Toxicological Responses in Human iPSC-derived Neurons Using MEA System
Ikuro Suzuki, Associate Professor, Tohoku Institute of Technology
The functional network of human induced pluripotent stem cell (hiPSC)-derived neurons is a potentially powerful in vitro model for evaluating drug toxicity. Epileptiform activity is one of phenomena in neuronal toxicology. To evaluate the dynamics of epileptiform activities and the effect of anti-convulsant drug in cultured hiPSC-derived neurons, we used the multielectrode array (MEA) system, where we simultaneously record extracellular potentials for 384 channels on 24-well plates. We firstly confirmed the modulation of activity by typical glutamatergic and GABAergic receptor antagonists/agonists in spontaneous firings.

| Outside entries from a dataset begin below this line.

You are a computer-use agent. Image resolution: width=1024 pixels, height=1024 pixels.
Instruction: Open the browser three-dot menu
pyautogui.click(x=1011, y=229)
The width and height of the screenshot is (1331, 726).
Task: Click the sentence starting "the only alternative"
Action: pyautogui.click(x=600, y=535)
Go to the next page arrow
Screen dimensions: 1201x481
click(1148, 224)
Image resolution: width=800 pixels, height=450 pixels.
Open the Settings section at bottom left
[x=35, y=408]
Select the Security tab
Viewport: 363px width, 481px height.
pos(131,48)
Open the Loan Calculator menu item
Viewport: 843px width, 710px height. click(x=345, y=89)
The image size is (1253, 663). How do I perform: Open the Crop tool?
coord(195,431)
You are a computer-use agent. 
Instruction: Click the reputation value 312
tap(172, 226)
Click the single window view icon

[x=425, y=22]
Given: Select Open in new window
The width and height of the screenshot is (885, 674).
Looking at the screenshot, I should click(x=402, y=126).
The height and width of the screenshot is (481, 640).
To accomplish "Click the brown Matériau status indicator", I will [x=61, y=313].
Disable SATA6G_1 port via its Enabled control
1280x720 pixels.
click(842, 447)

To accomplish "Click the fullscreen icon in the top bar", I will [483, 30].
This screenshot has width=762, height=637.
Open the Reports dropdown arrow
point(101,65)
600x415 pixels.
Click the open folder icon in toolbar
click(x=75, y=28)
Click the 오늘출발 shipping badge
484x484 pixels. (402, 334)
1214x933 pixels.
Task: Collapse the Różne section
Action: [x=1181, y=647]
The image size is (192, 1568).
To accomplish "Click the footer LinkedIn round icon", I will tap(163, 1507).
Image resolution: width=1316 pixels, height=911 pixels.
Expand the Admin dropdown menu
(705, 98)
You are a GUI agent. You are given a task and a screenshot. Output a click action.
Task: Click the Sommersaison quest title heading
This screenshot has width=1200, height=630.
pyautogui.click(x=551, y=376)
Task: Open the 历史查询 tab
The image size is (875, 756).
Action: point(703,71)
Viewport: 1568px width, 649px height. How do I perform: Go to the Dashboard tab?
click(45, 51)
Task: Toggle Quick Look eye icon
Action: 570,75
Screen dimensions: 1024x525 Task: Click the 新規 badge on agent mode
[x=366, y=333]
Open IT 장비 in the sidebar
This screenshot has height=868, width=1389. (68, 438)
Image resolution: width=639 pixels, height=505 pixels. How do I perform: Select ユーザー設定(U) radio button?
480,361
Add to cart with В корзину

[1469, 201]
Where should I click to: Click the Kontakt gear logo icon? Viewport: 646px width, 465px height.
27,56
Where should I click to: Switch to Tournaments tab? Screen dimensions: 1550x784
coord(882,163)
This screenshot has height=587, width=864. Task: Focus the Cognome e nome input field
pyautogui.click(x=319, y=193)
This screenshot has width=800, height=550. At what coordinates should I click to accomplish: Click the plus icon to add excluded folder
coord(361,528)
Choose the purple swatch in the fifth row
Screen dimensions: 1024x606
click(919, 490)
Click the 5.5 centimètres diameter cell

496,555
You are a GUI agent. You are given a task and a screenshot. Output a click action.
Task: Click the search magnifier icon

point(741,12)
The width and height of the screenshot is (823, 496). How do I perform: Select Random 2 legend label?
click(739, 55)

Spontaneous activities and typical responses against synaptic related drugs were detected with high S/N ratio using high-throughput MEA system. Next, we examined chemically evoked epileptiform activity. Electrophysiological seizes were induced by pentylentetrazole (PTZ), 4-Aminopyridine (4-AP), and kainic acid (KA), the most widely used chemical convulsant in animal models to screen for new anti-epilepsy drugs. We also examined the anti-convulsant effects of common clinical anti-epilepsy drugs (AEDs), phenytoin. PTZ, 4-AP and KA induced an increase in synchronized burst firings (SBFs) in a concentration-dependent manner. Phenytoin suppressed induced epileptiform activity. However, the patterns of epileptiform activities and phenytoin effects were different with respect to each epilepsy drugs. From these results, we suggest that the electrophysiological assay in cultured human iPSC-derived neuron using high-throughput MEA system is a useful to investigate the neuronal toxicity in drug screening and pharmacological effects of human neurological disease.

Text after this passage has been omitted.